Please quote word for word the rows from the line with "Click 'Hollow Socks' in the footer" to the line with "pyautogui.click(x=732, y=206)", including both of those lines.

Data rows

□ □ □ □ □ □ □

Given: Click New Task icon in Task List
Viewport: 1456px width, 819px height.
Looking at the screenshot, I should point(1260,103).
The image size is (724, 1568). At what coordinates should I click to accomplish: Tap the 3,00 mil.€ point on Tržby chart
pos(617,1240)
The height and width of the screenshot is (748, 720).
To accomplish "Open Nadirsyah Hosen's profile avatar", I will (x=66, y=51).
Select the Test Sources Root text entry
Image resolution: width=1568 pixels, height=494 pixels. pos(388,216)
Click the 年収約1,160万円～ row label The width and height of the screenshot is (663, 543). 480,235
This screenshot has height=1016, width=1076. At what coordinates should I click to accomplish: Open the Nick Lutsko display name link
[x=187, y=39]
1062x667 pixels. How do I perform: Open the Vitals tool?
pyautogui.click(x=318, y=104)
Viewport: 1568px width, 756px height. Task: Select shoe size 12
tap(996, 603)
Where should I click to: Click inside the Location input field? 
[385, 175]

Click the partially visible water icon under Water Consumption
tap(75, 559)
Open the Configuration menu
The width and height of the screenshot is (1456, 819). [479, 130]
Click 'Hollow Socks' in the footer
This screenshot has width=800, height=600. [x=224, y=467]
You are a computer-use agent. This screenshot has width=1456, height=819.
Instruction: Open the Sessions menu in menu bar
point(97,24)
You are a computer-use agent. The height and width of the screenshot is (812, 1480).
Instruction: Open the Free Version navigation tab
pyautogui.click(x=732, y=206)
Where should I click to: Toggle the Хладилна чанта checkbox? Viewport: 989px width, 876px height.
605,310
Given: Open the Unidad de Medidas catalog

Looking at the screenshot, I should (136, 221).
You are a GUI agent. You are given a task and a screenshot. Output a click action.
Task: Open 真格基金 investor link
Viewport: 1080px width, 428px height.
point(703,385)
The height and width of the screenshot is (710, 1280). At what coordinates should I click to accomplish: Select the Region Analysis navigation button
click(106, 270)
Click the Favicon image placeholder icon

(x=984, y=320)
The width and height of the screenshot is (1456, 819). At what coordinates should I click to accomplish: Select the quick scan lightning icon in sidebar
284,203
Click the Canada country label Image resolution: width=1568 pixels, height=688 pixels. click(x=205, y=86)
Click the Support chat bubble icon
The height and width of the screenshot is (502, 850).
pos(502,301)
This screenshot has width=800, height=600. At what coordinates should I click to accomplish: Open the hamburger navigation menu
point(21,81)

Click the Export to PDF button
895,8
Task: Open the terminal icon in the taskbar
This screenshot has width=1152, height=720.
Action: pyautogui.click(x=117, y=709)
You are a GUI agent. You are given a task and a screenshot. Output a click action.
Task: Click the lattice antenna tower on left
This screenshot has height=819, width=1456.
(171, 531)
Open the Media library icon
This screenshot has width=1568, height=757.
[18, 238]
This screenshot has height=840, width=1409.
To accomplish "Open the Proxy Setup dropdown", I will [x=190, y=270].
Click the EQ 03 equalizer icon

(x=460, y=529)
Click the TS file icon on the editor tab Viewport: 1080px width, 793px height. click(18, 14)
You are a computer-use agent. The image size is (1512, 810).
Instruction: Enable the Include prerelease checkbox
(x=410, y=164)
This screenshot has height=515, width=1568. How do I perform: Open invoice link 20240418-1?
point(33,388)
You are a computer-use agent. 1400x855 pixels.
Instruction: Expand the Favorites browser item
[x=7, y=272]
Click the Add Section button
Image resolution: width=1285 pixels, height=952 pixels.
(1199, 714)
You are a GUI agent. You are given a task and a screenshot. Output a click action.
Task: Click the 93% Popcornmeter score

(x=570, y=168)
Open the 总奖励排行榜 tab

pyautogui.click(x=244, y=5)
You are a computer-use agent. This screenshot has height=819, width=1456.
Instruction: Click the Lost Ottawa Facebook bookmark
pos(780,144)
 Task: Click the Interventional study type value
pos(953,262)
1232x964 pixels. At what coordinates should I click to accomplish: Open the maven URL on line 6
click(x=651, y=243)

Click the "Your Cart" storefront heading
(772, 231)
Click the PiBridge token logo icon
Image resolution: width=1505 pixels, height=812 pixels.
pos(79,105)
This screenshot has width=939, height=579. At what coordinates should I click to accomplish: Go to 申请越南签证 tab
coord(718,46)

□ □ □ □ □ □ □

> [Exercise response]:
Click 'Hollow Socks' in the footer
This screenshot has width=800, height=600. [x=224, y=467]
You are a computer-use agent. This screenshot has width=1456, height=819.
Instruction: Open the Sessions menu in menu bar
point(97,24)
You are a computer-use agent. The height and width of the screenshot is (812, 1480).
Instruction: Open the Free Version navigation tab
pyautogui.click(x=732, y=206)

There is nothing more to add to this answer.